# TEXT UNDER STUDY
The sun cast the teeth-baring mountains of the Wilder Kaiser ahead in a glow and, after two winters off, my legs meant I had to focus hard on my turns rather than the view. To do otherwise would have meant a high-speed smash equivalent to hitting a motorway crash barrier. Easily, we were skiing at over 90km (56 miles) per hour.
We had set off early from Mittersill, 20km south of Kitzbühel and the home of the Blizzard ski factory. The town styles itself as a gateway to the Hohe Tauern National Park, a mountain-littered landscape topped out by the Grossglockner (3,798m/12,460ft), Austria’s highest peak. But at just after 9am, we were alone with the mountains and our route ahead was an 88km out-andback circuit of groomed runs, a scrawl of blue, red and black squiggles on the coupled KitzSki and SkiWelt piste maps.
The plan was to ski without pause, from first lift to last, above a dozen quiet ski villages near empty of tourists, finishing for schnitzel and schnapps back where we started. The sheer number of pistes (58) and the descent (17,232m, or nearly double the height of Mount Everest) was frighteningly exhilarating. Peter had doubts we’d make it in time.
“We need speed. So when I let it go, let it go,” he said.
“How fast?” I asked.
“Today, you are Franz Klammer.” From the moment we rode the Panoramabahn from Hollersbach above Mittersill, we agreed seven hours to ski to the end of the map 45km away and back. The unknown came from the fact that we were doing it in mid-January, so would lose almost an hour because of the early-season operating schedule. Naturally, the tour can be started from multiple doorstep-accessible lifts and done over several days, from any base station depending on ability and ambition. The trick, should you want to tackle it in one go, is to come with a guide who knows how to jigsaw the lifts and pistes together, or count on a £50-£100 taxi if you run out of steam.
One more factor is the three-minute bus connection between Aschau and Ki-West. While that might leave purists with steamed-up goggles, it is hassle-free and, in my book, welcome. Pause a moment and you can almost hear your knees saying thank you.

# SOURCE DATA
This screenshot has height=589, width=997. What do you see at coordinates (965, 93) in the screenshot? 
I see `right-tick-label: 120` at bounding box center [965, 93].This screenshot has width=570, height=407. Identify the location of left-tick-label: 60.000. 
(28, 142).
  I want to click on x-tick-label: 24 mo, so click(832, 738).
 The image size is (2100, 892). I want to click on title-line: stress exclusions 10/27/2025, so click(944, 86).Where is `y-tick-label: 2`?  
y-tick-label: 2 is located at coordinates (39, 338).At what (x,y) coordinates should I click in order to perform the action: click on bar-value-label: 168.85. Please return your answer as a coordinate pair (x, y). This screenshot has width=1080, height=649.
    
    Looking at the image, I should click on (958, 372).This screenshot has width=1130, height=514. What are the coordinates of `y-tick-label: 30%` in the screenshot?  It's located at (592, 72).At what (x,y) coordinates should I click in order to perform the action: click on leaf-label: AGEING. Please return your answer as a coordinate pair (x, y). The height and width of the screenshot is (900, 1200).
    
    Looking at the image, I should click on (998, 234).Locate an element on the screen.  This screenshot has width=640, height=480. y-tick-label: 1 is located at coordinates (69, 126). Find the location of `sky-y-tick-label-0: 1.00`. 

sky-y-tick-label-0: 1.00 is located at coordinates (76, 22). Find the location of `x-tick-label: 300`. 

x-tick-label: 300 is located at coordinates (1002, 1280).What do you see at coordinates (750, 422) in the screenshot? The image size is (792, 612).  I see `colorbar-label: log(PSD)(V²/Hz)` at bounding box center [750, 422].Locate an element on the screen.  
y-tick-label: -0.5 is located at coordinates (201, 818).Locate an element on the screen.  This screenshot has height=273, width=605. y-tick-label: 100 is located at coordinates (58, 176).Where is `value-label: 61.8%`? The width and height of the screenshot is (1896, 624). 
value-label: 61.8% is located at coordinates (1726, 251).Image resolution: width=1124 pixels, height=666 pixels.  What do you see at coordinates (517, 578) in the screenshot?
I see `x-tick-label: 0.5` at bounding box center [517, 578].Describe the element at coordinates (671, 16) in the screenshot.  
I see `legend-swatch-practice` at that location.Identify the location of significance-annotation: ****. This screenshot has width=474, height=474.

# EXERCISE INSTRUCTIONS
Reproduce the ski-circuit account from the start of the page in full, word for word.

# TASK ANSWER
The sun cast the teeth-baring mountains of the Wilder Kaiser ahead in a glow and, after two winters off, my legs meant I had to focus hard on my turns rather than the view. To do otherwise would have meant a high-speed smash equivalent to hitting a motorway crash barrier. Easily, we were skiing at over 90km (56 miles) per hour.
We had set off early from Mittersill, 20km south of Kitzbühel and the home of the Blizzard ski factory. The town styles itself as a gateway to the Hohe Tauern National Park, a mountain-littered landscape topped out by the Grossglockner (3,798m/12,460ft), Austria’s highest peak. But at just after 9am, we were alone with the mountains and our route ahead was an 88km out-andback circuit of groomed runs, a scrawl of blue, red and black squiggles on the coupled KitzSki and SkiWelt piste maps.
The plan was to ski without pause, from first lift to last, above a dozen quiet ski villages near empty of tourists, finishing for schnitzel and schnapps back where we started. The sheer number of pistes (58) and the descent (17,232m, or nearly double the height of Mount Everest) was frighteningly exhilarating. Peter had doubts we’d make it in time.
“We need speed. So when I let it go, let it go,” he said.
“How fast?” I asked.
“Today, you are Franz Klammer.” From the moment we rode the Panoramabahn from Hollersbach above Mittersill, we agreed seven hours to ski to the end of the map 45km away and back. The unknown came from the fact that we were doing it in mid-January, so would lose almost an hour because of the early-season operating schedule. Naturally, the tour can be started from multiple doorstep-accessible lifts and done over several days, from any base station depending on ability and ambition. The trick, should you want to tackle it in one go, is to come with a guide who knows how to jigsaw the lifts and pistes together, or count on a £50-£100 taxi if you run out of steam.
One more factor is the three-minute bus connection between Aschau and Ki-West. While that might leave purists with steamed-up goggles, it is hassle-free and, in my book, welcome. Pause a moment and you can almost hear your knees saying thank you.